Between "black danger" and "black necessity"

Die erwachende Sphinx, in contrast to Ross’s books about America, balances between a discriminatory and integrative view of black Africans. This discursive strategy might have helped Ross presenting this issue differently in his lectures for Austrian and German audiences (see The social democratic interpretation of racial tensions and Racial tensions as an argument for new global politics).

Ross describes the tensions between whites and blacks in South Africa as the result of a strained job market. In order to make a living and/or a profit both sides are dependent on each other. However, due to modifications of technological requirements, of labor division, and economic and cultural advancements the (relative) social status of both population groups has changed.

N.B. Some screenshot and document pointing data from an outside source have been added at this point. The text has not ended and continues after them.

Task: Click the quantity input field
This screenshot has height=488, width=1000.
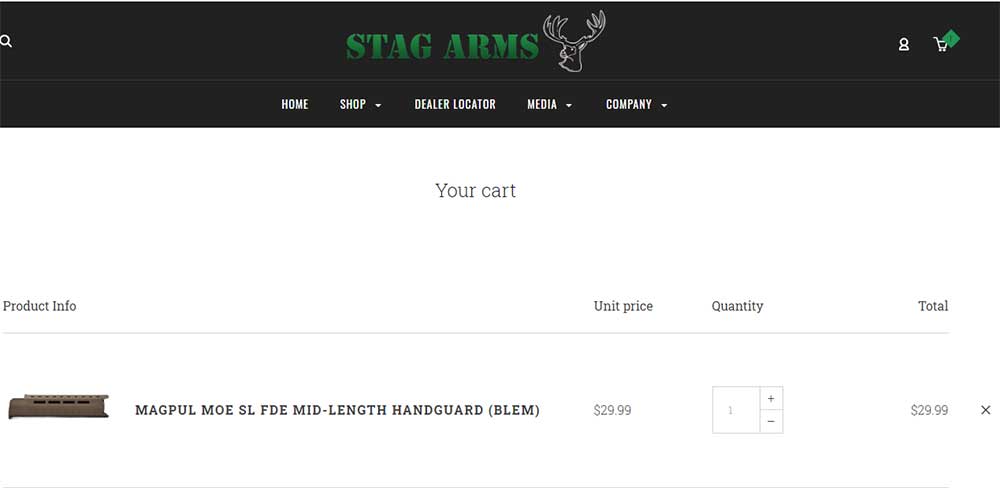Action: 736,410
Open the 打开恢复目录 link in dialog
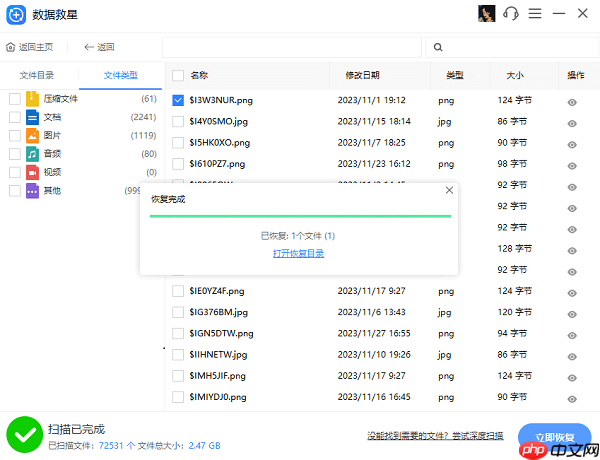Image resolution: width=600 pixels, height=460 pixels. [298, 253]
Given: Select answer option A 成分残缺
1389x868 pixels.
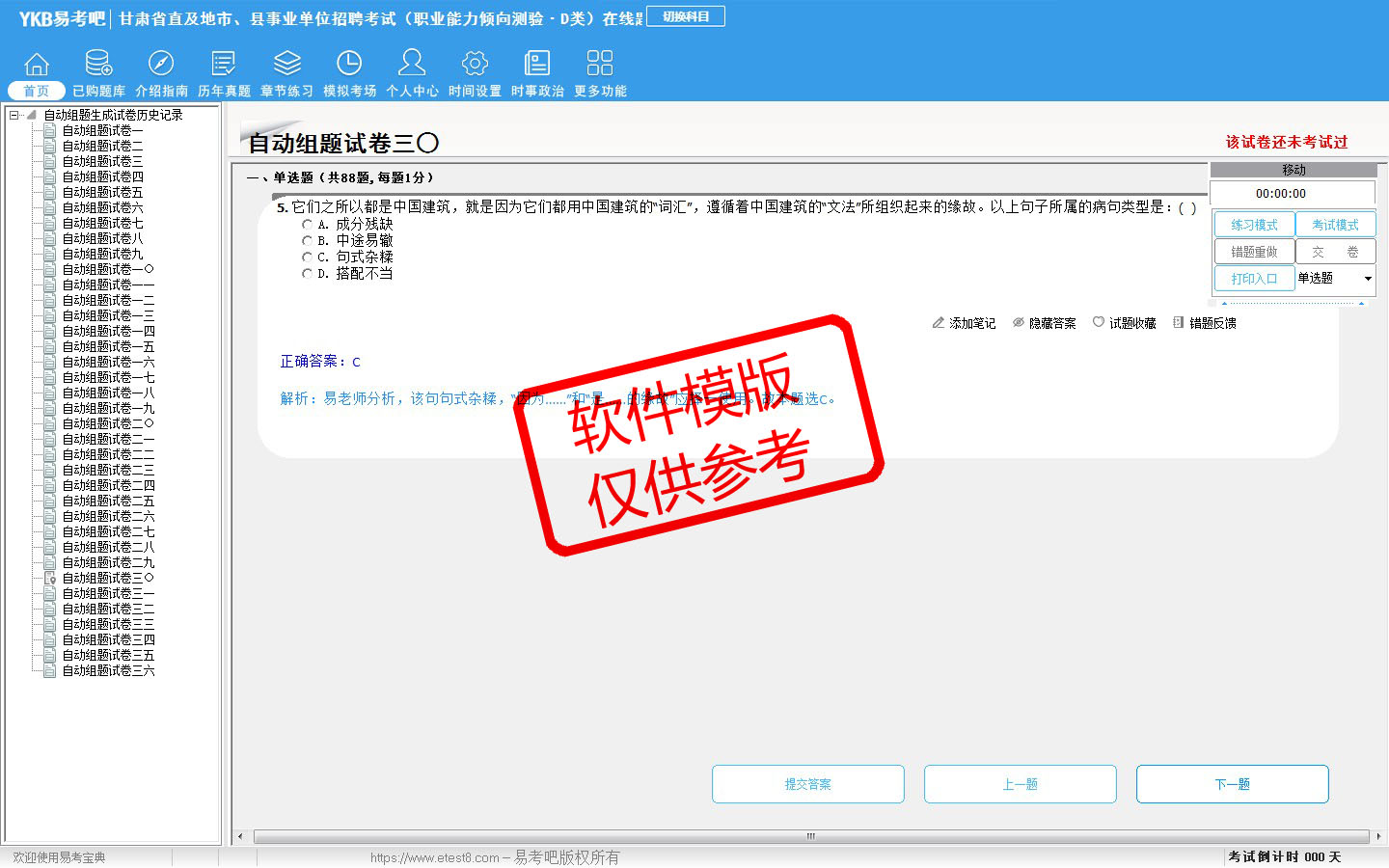Looking at the screenshot, I should 308,225.
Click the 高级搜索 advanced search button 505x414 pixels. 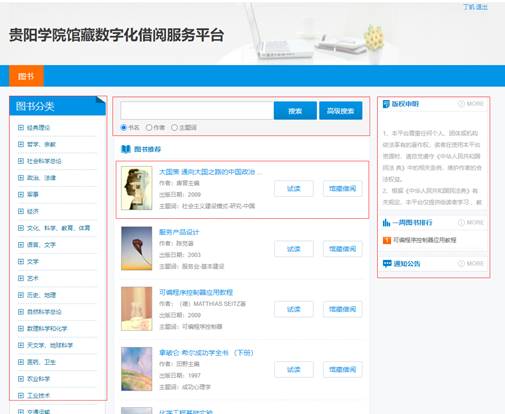(341, 111)
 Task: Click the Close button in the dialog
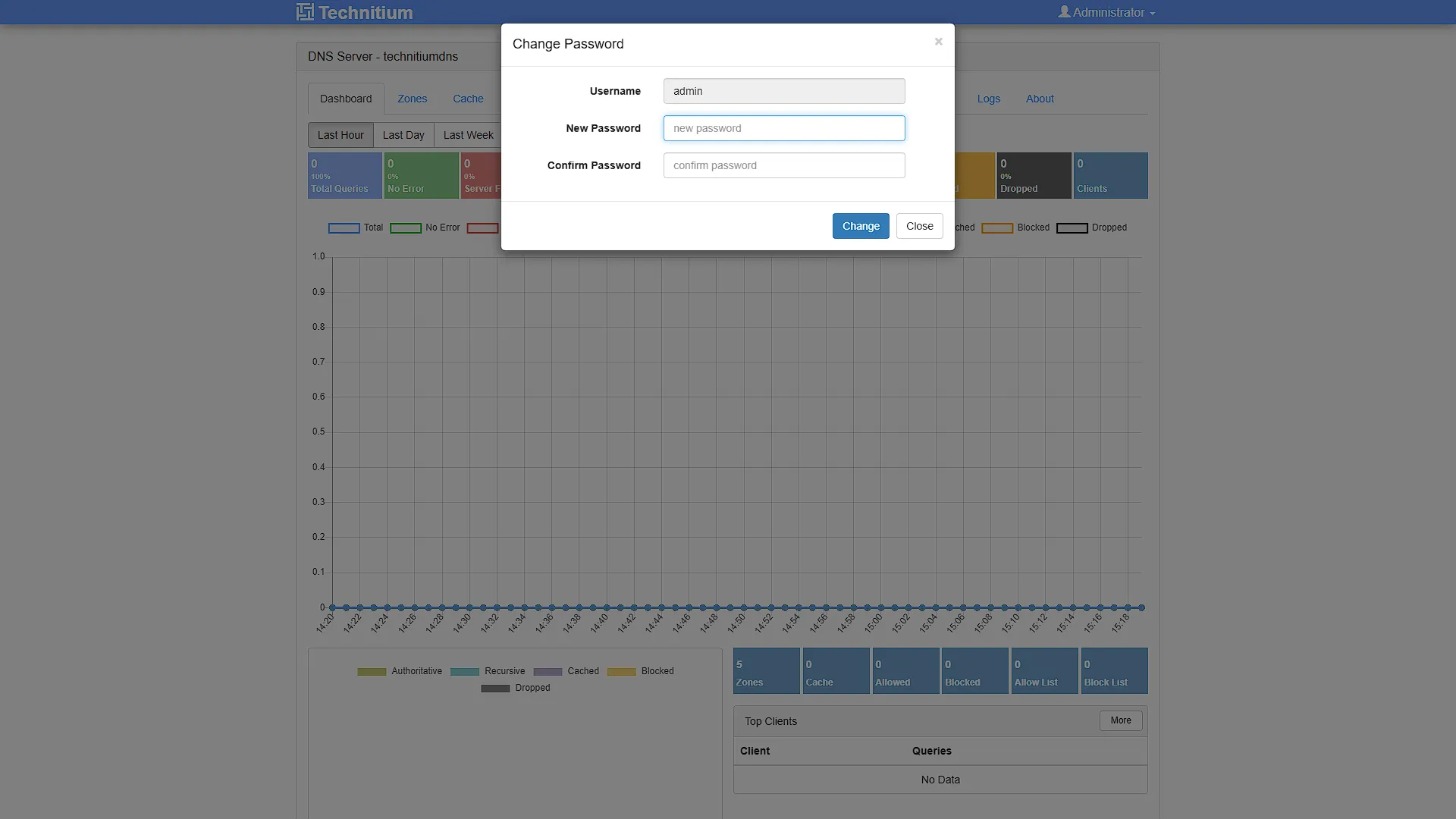tap(919, 226)
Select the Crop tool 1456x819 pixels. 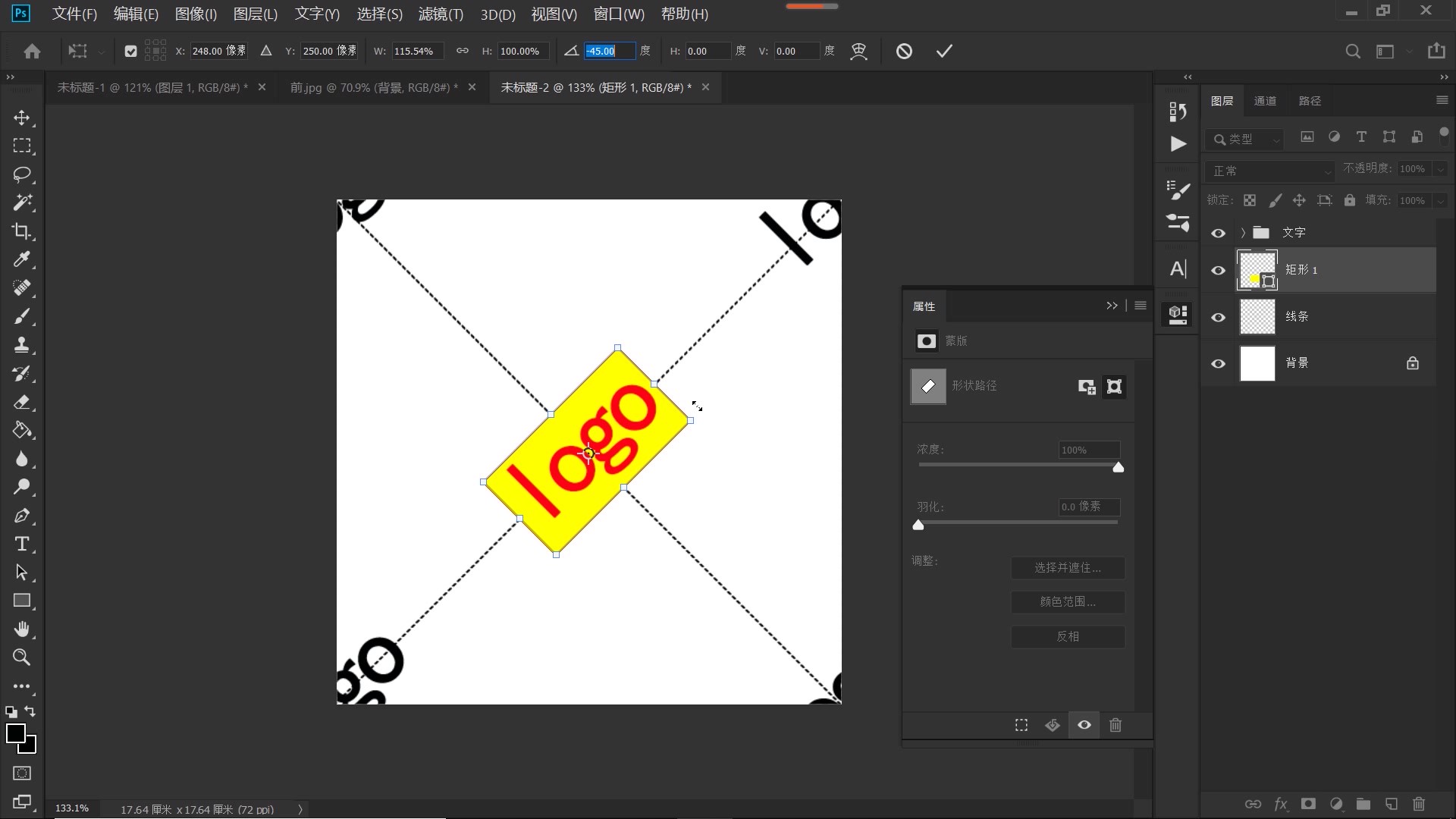pyautogui.click(x=22, y=231)
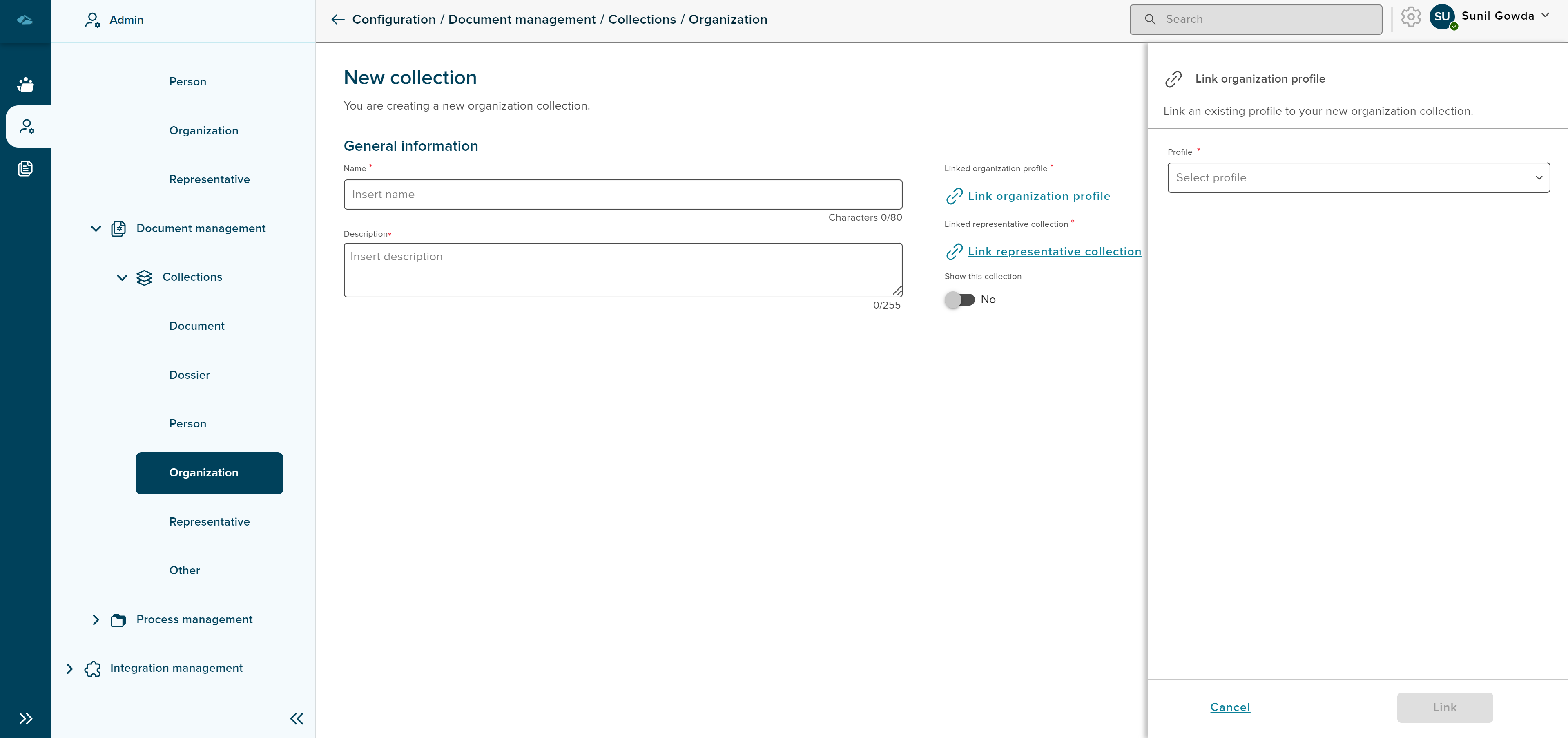Open the team members sidebar icon
Image resolution: width=1568 pixels, height=738 pixels.
[x=26, y=84]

The barrier between them has blurred because of the advances made by the “black proletariat”, mainly through education and its concomitant loosening of tribal bonds, as well as by the impoverishment of the white population. Even though Ross hints to the obsolete and ambivalent character of the traditional white hegemony, he proposes a ‘solution’ that unites two contrasting ways of interpretation:

"As long as the majority of the South African population is not prepared to principally revise the relation between white and black, the color barrier must remain. Its repeal would shake the present social stratification to its very foundations. It must remain as long as another, better or, at least, equivalent arrangement is set up."

It is exactly this 'program' of suspending change and simultaneously acknowledging its impossibility that allows for both an emancipatory and a conservative reading.

Katalin Teller








Colin Ross. Die Entstehung der “Schwarzen Gefahr”; Die “Schwarze Gefahr” und die “Schwarze Notwendigkeit”; Kaffernarbeit und Farbenschranke - die Gründe des südafrikanischen Arbeitsproblems; Die Mission und ihr Werk. In: Die erwachende Sphinx. Durch Afrika vom Kap nach Kairo. 6. Aufl. Leipzig: F.A. Brockhaus; 1930 [1927]; 99-117.